The woman’s expression was all concern. “Well, that’s that, then,” Lady Agnes said breathily, reaching for her mother’s hand and letting herself be led off to the theater. Lenore watched the two women go, feeling terrible for Lady Agnes. “What a curious interlude,” Phineas said, a look of careful calculation in his eyes as he adjusted his spectacles. Lenore wasn’t sure she liked his tone. “I have a friend like her—who has what I assume is her same problem—back home,” she said in a scolding tone. “Bethany had a mortal fear of crowds. They make her anxious to the point of tears, as though she is in imminent danger. She says that in crowded circumstances her pulse races, her hands grow numb and clammy, and she feels as though she might pass out, even if there is no more danger than some of the boys from town running around too fast and making too much noise.” “Yes, I have heard of the condition as well,” Phineas said with enough of a sympathetic look that Lenore’s good opinion of him remained intact.

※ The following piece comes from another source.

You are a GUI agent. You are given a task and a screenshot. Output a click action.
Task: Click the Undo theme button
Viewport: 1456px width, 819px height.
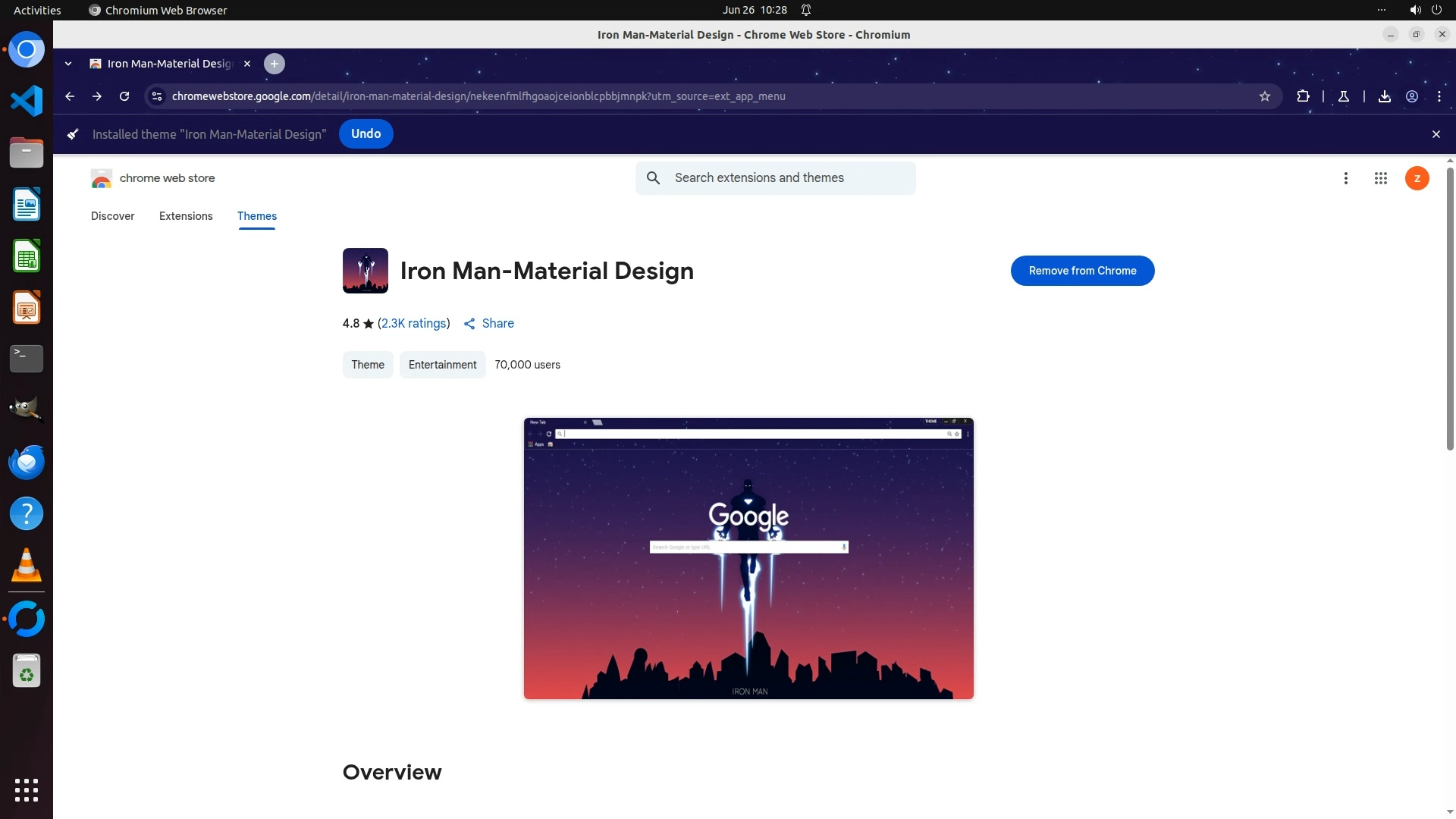click(366, 134)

He nodded across the room, then went on with, “You’d better rejoin your fiancé and his friend.” There was just enough intonation to the way he spoke to leave Lenore believing Phineas knew all about Freddy and Reese. “The house is open.” Lenore stayed right where she was. She crossed her arms and studied Phineas. “I suppose you think you’re clever,” she said, one eyebrow arched, daring him to point out the truth of her arrangement with Freddy. And Reese, for that matter. “Oh, I know I’m very clever indeed,” he answered with a mischievous grin, made somehow more alluring by the way his glasses framed his eyes. “But then, I suspect you are clever as well.”